Since Art mentions Los Angeles... this thread reminds me of a conversation I had with a coworker during the last LA riots. We were about 25 miles from the heart of the rioting and for some reason it was a major subject of conversation. In talking about the beating that lead up to the riots one coworker, who not so incidentally was raised in "Persia" (as he called it), said, "The cops were excited, blood was pumping, they must release the excitement somehow and so they beat up the guy. What else should they do? Why is everyone complaining?" It was interesting to try to explain that police officers can't be allowed to do whatever they want... that they have a responsibility to hold themselves to a higher standard. It was an alien concept to him.

It shouldn't be an alien concept to us.
 
Quote Art Eatman: "Just how many bad events per year do we read about? Fifty, maybe? One a week, in other words? Maybe even two, on a nationwide basis?"

For every cockroach you see crawling on the floor, there are hundreds hidden in the wall.

For every speeder a cop writes a ticket for, there are thousands that fly by over the limit.

For every 'big' headline grabbing drug bust at the border, there are countless shippments making it through just fine.

So I don't rest easy knowing that I only read about X% of cops being corrupt or violating the law.

I rest uneasy knowing that countless more are getting away with it: and that the system actively works to protect them *most often, in most situations.

And I think Clipper makes excellent points, awesome analogy to the 'need' to carry concealed.

────────────────────────────────────────

Reproduce the forum post about police accountability word for word, in full. The data after this point comes from a different source.

■ Extracted material
────────────────────────────────────────

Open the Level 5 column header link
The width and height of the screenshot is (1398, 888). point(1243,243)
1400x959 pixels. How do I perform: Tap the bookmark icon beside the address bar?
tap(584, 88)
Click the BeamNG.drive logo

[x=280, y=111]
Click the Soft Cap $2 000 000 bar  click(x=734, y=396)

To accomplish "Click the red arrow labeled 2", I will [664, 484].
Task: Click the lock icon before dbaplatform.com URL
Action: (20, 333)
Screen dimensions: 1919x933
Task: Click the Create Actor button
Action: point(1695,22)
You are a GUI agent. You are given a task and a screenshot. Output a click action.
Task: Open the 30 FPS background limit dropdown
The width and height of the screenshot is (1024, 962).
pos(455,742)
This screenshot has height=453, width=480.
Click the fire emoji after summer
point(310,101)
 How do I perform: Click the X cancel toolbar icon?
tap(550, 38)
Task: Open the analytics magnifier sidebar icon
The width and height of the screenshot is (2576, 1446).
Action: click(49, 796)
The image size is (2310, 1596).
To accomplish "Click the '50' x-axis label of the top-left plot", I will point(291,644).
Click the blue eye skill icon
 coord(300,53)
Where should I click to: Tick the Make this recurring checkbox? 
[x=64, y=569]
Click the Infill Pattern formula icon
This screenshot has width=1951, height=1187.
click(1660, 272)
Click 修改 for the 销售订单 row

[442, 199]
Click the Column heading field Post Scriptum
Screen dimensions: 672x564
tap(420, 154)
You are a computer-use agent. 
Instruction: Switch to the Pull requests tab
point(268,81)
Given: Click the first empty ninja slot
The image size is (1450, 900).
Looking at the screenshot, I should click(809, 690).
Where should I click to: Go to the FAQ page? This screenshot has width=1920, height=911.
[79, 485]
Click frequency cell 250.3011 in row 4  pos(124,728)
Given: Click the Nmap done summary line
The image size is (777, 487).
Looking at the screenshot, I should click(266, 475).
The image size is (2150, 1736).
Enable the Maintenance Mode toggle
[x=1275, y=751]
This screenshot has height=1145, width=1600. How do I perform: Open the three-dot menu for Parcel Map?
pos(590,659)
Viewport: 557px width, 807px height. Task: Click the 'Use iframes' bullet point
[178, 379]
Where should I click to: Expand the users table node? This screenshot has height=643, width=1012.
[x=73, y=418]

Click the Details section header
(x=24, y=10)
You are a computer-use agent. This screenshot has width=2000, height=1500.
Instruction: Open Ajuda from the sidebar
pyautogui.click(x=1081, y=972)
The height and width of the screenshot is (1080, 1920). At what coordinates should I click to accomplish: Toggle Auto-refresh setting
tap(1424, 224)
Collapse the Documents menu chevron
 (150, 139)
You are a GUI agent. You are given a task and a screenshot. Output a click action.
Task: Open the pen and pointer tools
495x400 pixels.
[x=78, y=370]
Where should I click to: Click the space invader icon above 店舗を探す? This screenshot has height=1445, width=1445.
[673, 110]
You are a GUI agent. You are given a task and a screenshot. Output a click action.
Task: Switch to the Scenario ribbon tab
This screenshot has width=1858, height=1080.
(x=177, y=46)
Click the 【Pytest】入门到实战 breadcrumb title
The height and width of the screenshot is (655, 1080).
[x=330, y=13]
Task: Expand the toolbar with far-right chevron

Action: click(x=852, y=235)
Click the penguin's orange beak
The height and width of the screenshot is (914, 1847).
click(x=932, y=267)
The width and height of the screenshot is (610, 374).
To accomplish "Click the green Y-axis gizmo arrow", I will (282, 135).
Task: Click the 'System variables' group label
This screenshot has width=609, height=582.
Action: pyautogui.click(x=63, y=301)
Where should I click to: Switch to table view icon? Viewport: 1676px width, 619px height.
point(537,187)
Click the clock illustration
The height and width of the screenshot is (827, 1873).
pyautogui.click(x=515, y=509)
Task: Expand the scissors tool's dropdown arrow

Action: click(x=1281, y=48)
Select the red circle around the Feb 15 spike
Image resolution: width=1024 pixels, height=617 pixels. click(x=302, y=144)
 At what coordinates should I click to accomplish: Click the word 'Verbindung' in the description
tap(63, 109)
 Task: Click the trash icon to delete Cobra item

────────────────────────────────────────

■ Problem solution
Since Art mentions Los Angeles... this thread reminds me of a conversation I had with a coworker during the last LA riots. We were about 25 miles from the heart of the rioting and for some reason it was a major subject of conversation. In talking about the beating that lead up to the riots one coworker, who not so incidentally was raised in "Persia" (as he called it), said, "The cops were excited, blood was pumping, they must release the excitement somehow and so they beat up the guy. What else should they do? Why is everyone complaining?" It was interesting to try to explain that police officers can't be allowed to do whatever they want... that they have a responsibility to hold themselves to a higher standard. It was an alien concept to him.

It shouldn't be an alien concept to us.
 
Quote Art Eatman: "Just how many bad events per year do we read about? Fifty, maybe? One a week, in other words? Maybe even two, on a nationwide basis?"

For every cockroach you see crawling on the floor, there are hundreds hidden in the wall.

For every speeder a cop writes a ticket for, there are thousands that fly by over the limit.

For every 'big' headline grabbing drug bust at the border, there are countless shippments making it through just fine.

So I don't rest easy knowing that I only read about X% of cops being corrupt or violating the law.

I rest uneasy knowing that countless more are getting away with it: and that the system actively works to protect them *most often, in most situations.

And I think Clipper makes excellent points, awesome analogy to the 'need' to carry concealed.